(Your instructions) The span to be transcribed begins with the line that contains "Click OneNote for Windows 10 printer icon" and ends with the last line of the listing; copy it exactly and include nothing else.

(Recorded data)
________

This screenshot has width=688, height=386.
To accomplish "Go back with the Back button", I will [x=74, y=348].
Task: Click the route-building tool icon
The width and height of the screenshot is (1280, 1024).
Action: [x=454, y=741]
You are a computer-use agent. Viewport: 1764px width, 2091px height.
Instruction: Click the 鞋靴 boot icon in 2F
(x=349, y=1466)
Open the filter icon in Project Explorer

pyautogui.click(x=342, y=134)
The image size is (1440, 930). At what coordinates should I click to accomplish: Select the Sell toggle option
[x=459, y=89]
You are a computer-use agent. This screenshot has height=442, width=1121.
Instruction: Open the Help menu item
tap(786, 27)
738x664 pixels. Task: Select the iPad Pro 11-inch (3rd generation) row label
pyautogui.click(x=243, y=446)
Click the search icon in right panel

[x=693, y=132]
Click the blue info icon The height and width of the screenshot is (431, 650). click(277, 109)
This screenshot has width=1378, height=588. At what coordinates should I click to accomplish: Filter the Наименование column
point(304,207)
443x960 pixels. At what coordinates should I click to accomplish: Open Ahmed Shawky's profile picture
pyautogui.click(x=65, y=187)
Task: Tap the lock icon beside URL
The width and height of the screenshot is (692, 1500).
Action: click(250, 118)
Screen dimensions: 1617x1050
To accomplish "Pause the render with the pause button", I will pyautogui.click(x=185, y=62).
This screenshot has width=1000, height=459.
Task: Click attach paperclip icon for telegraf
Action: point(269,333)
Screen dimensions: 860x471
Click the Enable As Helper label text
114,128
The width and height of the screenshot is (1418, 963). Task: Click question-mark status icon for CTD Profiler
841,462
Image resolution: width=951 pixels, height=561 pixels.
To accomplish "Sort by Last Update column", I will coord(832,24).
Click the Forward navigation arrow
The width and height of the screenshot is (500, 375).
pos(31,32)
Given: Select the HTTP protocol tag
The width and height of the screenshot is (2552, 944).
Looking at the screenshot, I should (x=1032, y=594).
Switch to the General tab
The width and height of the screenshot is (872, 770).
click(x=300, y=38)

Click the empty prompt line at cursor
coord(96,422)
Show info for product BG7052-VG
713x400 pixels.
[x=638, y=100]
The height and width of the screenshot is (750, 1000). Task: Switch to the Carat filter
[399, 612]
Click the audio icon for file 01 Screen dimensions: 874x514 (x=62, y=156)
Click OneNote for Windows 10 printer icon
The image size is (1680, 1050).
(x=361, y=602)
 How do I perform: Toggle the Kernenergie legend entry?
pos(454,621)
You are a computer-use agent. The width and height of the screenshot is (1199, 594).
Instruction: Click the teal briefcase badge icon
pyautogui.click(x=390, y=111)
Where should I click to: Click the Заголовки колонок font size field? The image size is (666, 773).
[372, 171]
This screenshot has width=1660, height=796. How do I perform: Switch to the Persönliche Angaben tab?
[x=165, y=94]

________

(Answer to this exercise)
Click OneNote for Windows 10 printer icon
The image size is (1680, 1050).
(x=361, y=602)
 How do I perform: Toggle the Kernenergie legend entry?
pos(454,621)
You are a computer-use agent. The width and height of the screenshot is (1199, 594).
Instruction: Click the teal briefcase badge icon
pyautogui.click(x=390, y=111)
Where should I click to: Click the Заголовки колонок font size field? The image size is (666, 773).
[372, 171]
This screenshot has width=1660, height=796. How do I perform: Switch to the Persönliche Angaben tab?
[x=165, y=94]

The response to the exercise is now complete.